Papisova’s remarks are filled with boilerplate language from intersectional activism. And it is why Papisova believes she needs to be educating minor children on how to safely sodomize one another. In this intersectional worldview, it is oppressive to withhold such information from minor children. Indeed, the true ally is morally obligated to share such information with children or risk doing them harm. If this argument seems strange to you, you need to know that it doesn’t sound strange to a generation of college students who have been indoctrinated by this ideology.

And it is precisely here where this ideology concerns me as a Christian. This brand of intersectionality cannot be reconciled with a biblical worldview. Intersectional activists define allyship in terms that require affirmation of homosexual and transgender identities. And yet faithful Christians may never affirm lesbian and gay sexual behavior. Nor can they ever define human identity as the sum total of a person’s fallen sexual desires.
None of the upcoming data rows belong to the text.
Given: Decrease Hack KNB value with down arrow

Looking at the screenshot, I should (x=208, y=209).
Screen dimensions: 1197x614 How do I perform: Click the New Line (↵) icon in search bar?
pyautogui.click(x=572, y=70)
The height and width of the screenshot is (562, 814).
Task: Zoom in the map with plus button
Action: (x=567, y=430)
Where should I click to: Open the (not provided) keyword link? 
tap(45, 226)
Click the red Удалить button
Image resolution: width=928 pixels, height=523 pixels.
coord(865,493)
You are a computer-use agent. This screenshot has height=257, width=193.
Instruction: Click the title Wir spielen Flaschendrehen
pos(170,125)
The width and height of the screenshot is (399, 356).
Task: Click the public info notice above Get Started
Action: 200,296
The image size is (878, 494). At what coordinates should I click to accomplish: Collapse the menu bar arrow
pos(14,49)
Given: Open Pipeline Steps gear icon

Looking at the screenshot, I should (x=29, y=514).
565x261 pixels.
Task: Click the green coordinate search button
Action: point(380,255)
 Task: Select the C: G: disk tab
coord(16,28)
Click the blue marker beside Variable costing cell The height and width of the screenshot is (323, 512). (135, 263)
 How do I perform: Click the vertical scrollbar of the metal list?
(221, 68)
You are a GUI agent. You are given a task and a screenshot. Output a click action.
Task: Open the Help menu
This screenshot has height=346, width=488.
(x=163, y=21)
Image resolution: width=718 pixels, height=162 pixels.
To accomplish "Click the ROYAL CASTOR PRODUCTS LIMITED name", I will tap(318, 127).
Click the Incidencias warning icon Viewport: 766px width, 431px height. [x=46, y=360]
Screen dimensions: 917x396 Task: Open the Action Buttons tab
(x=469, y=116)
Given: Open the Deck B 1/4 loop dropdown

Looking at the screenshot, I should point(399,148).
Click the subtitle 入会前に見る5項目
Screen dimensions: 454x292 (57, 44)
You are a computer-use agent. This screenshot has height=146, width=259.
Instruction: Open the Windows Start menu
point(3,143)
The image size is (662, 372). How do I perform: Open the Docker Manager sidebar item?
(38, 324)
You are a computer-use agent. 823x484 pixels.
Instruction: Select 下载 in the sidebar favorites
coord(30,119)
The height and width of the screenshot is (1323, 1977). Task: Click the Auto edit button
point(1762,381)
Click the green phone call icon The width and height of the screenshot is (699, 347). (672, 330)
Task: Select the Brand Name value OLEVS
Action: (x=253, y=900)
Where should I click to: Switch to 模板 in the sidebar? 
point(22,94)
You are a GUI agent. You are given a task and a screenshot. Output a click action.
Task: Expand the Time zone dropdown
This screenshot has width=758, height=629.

Because the Bible teaches us to love our neighbor (which is not the same thing as “unconditionally affirm your neighbor”), faithful Christians can never be an ally in the way demanded by intersectional activists.

And in this case, Christians are morally obligated to oppose what Papisova feels morally obligated to defend—the practice of sodomy among minor children. If someone wants to argue that my conviction in this regard amounts to “oppression,” I suppose I will have to live with that. But what I cannot live with is the idea that the sexual degradation of minor children is okay. On the contrary, if I am to love my neighbor as Jesus commands, I must oppose with all of might both the degradation and the bankrupt ideology that underwrites it. And so must you.